Last week, Intel’s chief performance strategist posted a clip of a laptop with Intel’s new integrated XE graphics running Battlefield 5 surprisingly smoothly, and today, Acer followed that up by announcing one of the first laptops to feature Intel’s new integrated graphics in an actual device.
At just 0.59-inches thick and weighing just 1 kg, Acer’s 14-inch Swift 5 looks to be quite portable for a system that offers a choice between Intel’s integrated XE graphics or Nvidia’s Mx350 discrete graphics. And with a starting price of just $US1,000 ($1,445), the Swift 5 shouldn’t present a huge strain on your wallet either.
But the big deal is that if Intel’s integrated XE graphics can deliver on the teases that Intel has been pushing out, that could mean something as thin and light as the Swift 5 could let you play older AAA games reasonably well without the need for a more expensive and power-hungry discrete GPU. In some ways, that’s kind of one of the holy grails of integrated graphics, but up until now, companies like Intel and AMD (and I guess now Apple too) have never really been able to make it happen.
Graphics aside, the Swift 5 looks like a well-designed package, with the system also offering a range of 10th-gen Intel CPUs, up to 16GB of RAM, and a selection of M.2 PCIe SSDs.

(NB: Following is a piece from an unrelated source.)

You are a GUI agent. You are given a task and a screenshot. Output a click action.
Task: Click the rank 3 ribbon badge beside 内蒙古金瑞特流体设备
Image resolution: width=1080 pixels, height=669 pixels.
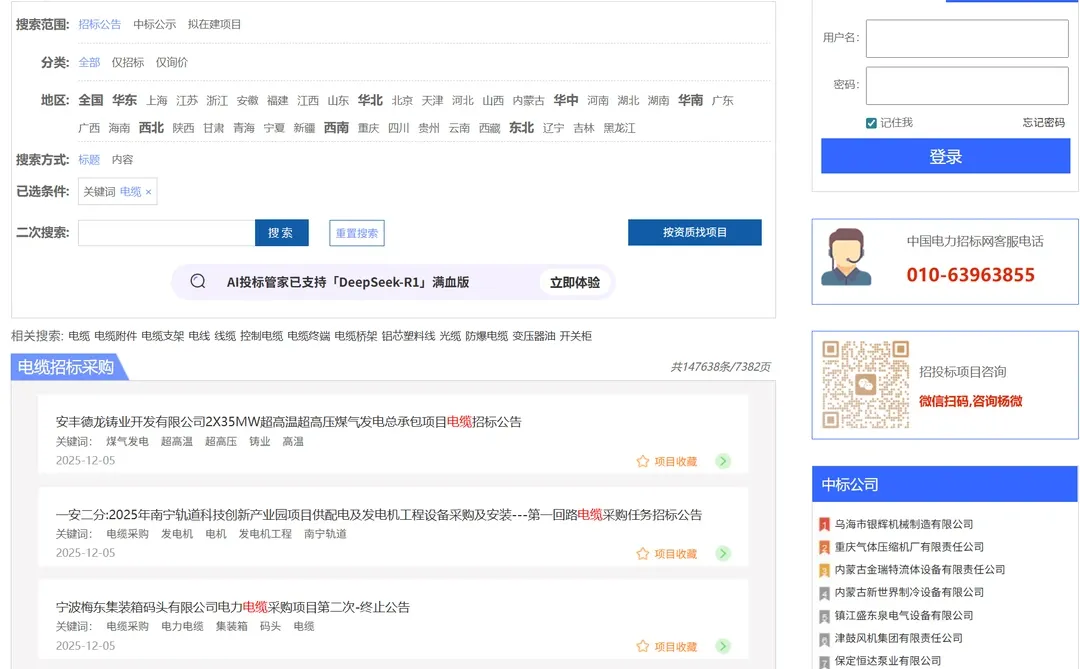pos(824,568)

And with the Swift 5 boasting a healthy selection of ports including two USB-A ports, one USB-C port, and even a full size HDMI port, you should be able to bring this thing on the road while leaving the dongle at home. The Swift 5 also has a small fingerprint reader that works with Windows Hello next to its arrow keys.
Honestly, when it comes to the kind of specs you get for the money, the only thing that looks a bit lacking is the brightness on the Swift’s 14-inch full HD touchscreen, which tops out at just 300 nits. While that’s more than enough for normal indoor use, 300 nits means you might struggle a bit outdoors, which is kind of a shame for a system mean to be used on-the-go. Thankfully, the Swift 5 features relatively thin bezels that deliver a screen-to-body ratio of around 90%, which might make its mediocre brightness a bit easier to forgive.
So while the Swift 5 may not be the most exciting or powerful new laptop on the market, it looks like a pretty good value for the money, and if that new integrated XE GPU can actually perform as well as Intel thinks it can, we could be looking at a solid and still quite portable all-around machine.
The Acer Swift 5 is expected to go on sale sometime in October.